# **Classification Metrics: Tools (Aside from Accuracy) for Assessing ML Models**




In [None]:
# Import the following packages
import pandas as pd
import numpy as np

# Numpy random seed for consistency
np.set_printoptions(precision=4, suppress=True)
np.random.seed(123) #use this random "seed" so that we can all get the same synthetic data!

# To model normal distribution
from scipy.stats import norm

# To make data
from sklearn.datasets import make_blobs

## Let's begin by making synthetic data with 2 features (to be used for classification as a 1 or 0)

In [None]:
#Make data set with 3000 observations
n = 3000

In [None]:
centers = [[9.5, 0], [10.5, 0]] # Define the coordinates to center our blobs (x,y)
X, y = make_blobs(n_samples=n, centers=centers, cluster_std=0.4, random_state=7)
data = pd.DataFrame(X, columns=['feature1','feature2']) # Rename the feature columns (like x and y; coordinates to be used to classify points as 0 or 1)
data['target'] = y.astype('str') # Convert dtype to help w/ viz

data.head() #view the first few rows 

In [None]:
#View the shape of our synthetic data, and the frequencies of each class (Hint: value_counts())
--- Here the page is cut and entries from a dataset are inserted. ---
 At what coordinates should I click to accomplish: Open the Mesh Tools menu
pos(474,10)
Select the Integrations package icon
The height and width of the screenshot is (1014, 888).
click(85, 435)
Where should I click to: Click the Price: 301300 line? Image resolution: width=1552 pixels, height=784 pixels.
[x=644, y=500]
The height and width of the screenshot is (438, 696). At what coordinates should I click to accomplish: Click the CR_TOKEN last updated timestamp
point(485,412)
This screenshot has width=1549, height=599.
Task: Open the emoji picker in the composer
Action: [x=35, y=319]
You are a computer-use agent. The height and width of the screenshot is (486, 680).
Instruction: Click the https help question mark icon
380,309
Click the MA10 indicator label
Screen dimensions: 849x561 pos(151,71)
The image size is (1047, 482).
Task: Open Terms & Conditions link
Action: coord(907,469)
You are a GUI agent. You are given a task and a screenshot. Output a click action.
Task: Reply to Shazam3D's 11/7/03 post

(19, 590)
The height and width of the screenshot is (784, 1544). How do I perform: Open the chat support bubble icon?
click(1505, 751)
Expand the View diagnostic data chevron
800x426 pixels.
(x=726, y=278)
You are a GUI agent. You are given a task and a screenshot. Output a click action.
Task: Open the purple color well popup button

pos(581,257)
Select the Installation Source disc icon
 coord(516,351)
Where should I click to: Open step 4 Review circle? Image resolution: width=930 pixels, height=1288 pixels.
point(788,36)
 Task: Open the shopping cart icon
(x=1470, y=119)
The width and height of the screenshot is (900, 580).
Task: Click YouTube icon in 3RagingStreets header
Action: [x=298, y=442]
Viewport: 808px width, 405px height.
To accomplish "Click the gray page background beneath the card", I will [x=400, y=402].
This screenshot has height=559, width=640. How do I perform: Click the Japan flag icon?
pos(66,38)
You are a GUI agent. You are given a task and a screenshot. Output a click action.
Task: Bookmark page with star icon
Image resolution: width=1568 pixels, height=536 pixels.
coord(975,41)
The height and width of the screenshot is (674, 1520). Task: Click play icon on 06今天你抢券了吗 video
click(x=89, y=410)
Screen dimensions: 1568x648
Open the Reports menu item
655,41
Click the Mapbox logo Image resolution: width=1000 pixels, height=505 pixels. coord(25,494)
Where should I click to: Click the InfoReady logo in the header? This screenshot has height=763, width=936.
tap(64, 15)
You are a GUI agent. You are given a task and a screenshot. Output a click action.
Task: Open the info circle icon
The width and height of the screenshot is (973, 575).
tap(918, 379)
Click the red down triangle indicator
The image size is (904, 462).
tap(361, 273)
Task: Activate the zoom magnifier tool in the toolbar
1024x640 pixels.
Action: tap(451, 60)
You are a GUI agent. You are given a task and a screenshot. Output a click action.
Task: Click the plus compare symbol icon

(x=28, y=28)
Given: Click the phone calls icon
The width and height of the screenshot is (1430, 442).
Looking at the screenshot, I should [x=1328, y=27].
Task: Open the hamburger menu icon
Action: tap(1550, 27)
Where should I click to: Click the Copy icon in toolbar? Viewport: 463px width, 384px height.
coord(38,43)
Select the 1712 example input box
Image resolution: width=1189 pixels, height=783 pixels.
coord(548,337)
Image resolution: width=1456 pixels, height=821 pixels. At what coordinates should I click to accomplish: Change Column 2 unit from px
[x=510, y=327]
As you can see, the "class frequencies" of 0 and 1 observations depict a 50-50 split, meaning that half of our data is 1's and half of our data is 0's

**Below is a pre-made classifier (common classifiers we have/may learn are regression, Decision Trees, K Nearest Neighbors, etc.). This classifier will make the predictions of 0's and 1's based upon training and testing data **

In [None]:
class BoundaryClassifier():
    def __init__(self):
        from scipy.stats import norm
        self.name = 'Classify observations on 1D boundary'
    
    def fit(self, X_train, y_train, x_boundary=None):
        self.boundary = x_boundary
        
    def predict(self, X_test):
        b = self.boundary
        x = X_test.feature1
        y_pred =  (x > b).astype(np.int) #boundary, b, a threshold we can use to determine if observation is a 0 or a 1
        return y_pred
    
    def predict_proba(self, X_test): #the predicted probability
        b = self.boundary
        x = X_test.feature1
        
        # Use the normal distribution to model probabilities
        y_pred_proba = ((x-b)/0.4).apply(norm.cdf)
        return y_pred_proba

**1. As learned, split your data into training and testing data**

**2.Employ the Classifier "BoundaryClassifier()" to fit the model to the data and predict the 0 and 1 classes. Hint: an extra input is needed in clf.fit(), called x_boundary. Set this boundary/threshold=10, which is the threshold we can use to determine if a point is a 0 or 1 (threshold determined for this specific synthetic dataset)**

**3.Create a data frame to view the actual class, predicted class (from model), and predicted probability ('y_pred_proba'), from BoundaryClassifier()**

## **Classification Metrics**

1. Compute the accuracy of the model

In [None]:
##ACCURACY SCORE


2. Create a confusion matrix to model the true positives, true negatives, false positives, and false negatives

In [None]:
##CONFUSION MATRIX


In [None]:
#code to turn outputted matrix into a dataframe
def custom_confusion_matrix(y_test_, y_pred_proba_, alpha=0.5, output='dataframe'):
    """
    Usage:
        cm = custom_confusion_matrix(y_test, y_pred_proba, output = 'dataframe')
        tn, fp, fn, tp = custom_confusion_matrix(y_test, y_pred_proba, output = 'rates')

    Params:
        alpha: Threshold probability for classification (default = 0.5)
        output: One of 'dataframe', 'rates', or 'array'
    """
    y_pred_ = (y_pred_proba_ >  alpha).map({True:1,False:0})
    cf_mat_ = confusion_matrix(y_test_, y_pred_)
    if output == 'dataframe':
        return pd.DataFrame(cf_mat_, columns=['Predicted 0', 'Predicted 1'], index=['Actual 0', 'Actual 1'])
    elif output == 'rates':
        return cf_mat_.ravel()
    else:
        return cf_mat_

In [None]:
cm = custom_confusion_matrix(y_test, y_pred_proba, output = 'dataframe')
cm

In [None]:
#assigning values to corresponding tn, fp, fn, tp measures
tn, fp, fn, tp = custom_confusion_matrix(y_test, y_pred_proba, output = 'rates')
tn, fp, fn, tp

3. Compute the Sensitivity, Specificity, Precision, and F-1 Scores.

In [None]:
##SENSITIVITY


In [None]:
##SPECIFICITY


In [None]:
##PRECISION


In [None]:
##F-1 SCORE


# What does each of these metrics mean in context of the classes in this model?